The US continues to outspend every other wealthy nation on healthcare, not because Americans use more services but because the prices of those services are far higher, Peterson-KFF Health System Tracker September 4 reports. The analysis compares US healthcare prices and utilization with 11 similarly wealthy countries and finds that inflated costs, especially in private insurance, remain the dominant driver of America’s high healthcare spending.

In 2023, the US spent $13,432 per person on healthcare, nearly twice the average of its peer countries ($7,393). Healthcare accounted for 16.7% of the US GDP compared to an average of 11% among peer nations. Switzerland, the next highest spender, devoted 12% of its GDP to healthcare. The spending gap, which has widened for decades, persists despite Americans using less care overall.

The US has fewer in-person doctor visits, shorter hospital stays, and lower rates of hospital discharges than most peer countries. For example, Americans have about half as many doctor consultations as residents of Germany or Japan, and 2021 data show 57% fewer hospital discharges per capita than peer nations. Average inpatient stays in the US last 6.5 days compared to nearly 10 days across comparable countries.

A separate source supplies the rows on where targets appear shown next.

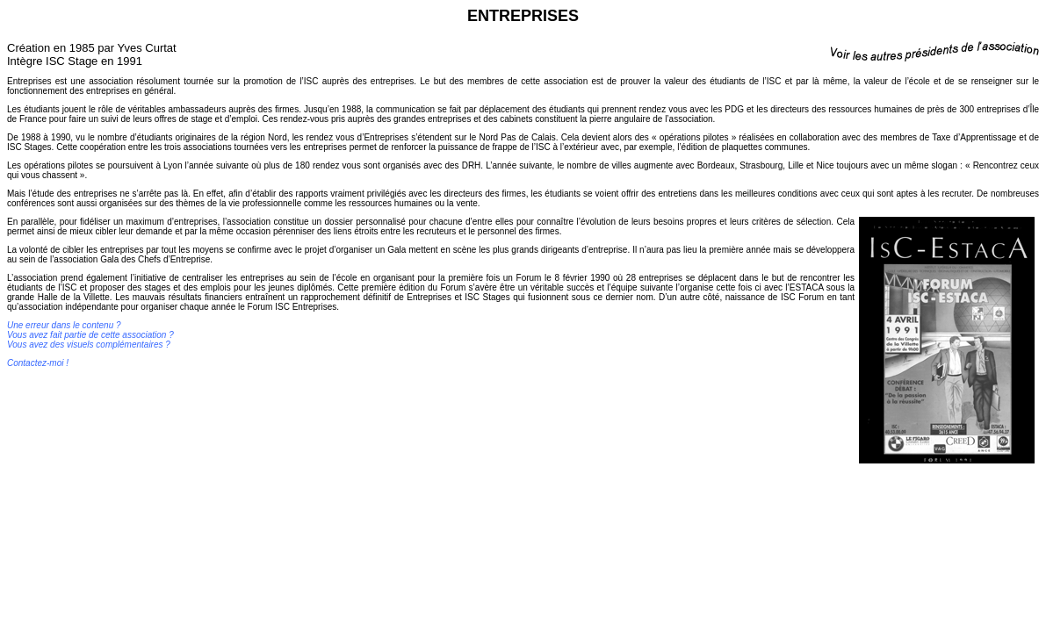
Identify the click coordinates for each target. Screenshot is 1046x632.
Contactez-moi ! (38, 363)
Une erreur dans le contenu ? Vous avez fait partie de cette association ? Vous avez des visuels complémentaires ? (90, 334)
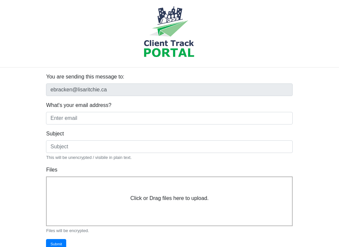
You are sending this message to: (85, 76)
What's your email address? (78, 105)
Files (51, 170)
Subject (55, 133)
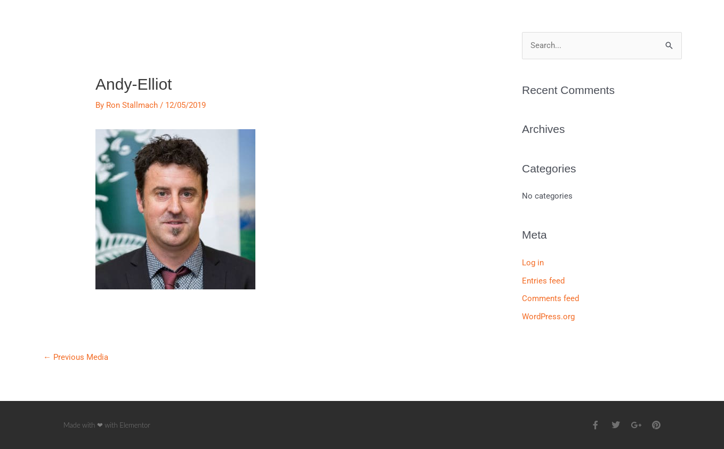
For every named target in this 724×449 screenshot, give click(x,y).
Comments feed (550, 298)
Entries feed (543, 281)
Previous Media (75, 357)
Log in (533, 262)
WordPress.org (548, 316)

While Americans receive less care, they pay much more for nearly every service. Across 12 procedures studied—including surgery and diagnostic imaging—US prices were consistently higher than in other nations, regardless of whether patients were covered by Medicare or private insurance. In 2022, the average US Medicare cost for a coronary angioplasty was 2.9 times higher than the public insurance average abroad, while private insurers paid up to 10 times as much as Germany. For coronary bypass surgical procedures, Medicare paid $44,149 per case compared to $24,847 in peer countries, with private plans again paying roughly double Medicare’s rate.

Utilization patterns also differ: the US performs fewer inpatient surgical procedures such as knee, hip, and gallbladder procedures but shifts many of these to outpatient settings. Meanwhile, cesarean sections and CT scans occur more often in the US than elsewhere, and both cost more.

Provider pay and drug prices further widen the spending gap. US physicians and nurses earn more than counterparts in other high-income nations, and even after recent Medicare negotiations, drug prices remain on average 2.8 times higher than those abroad.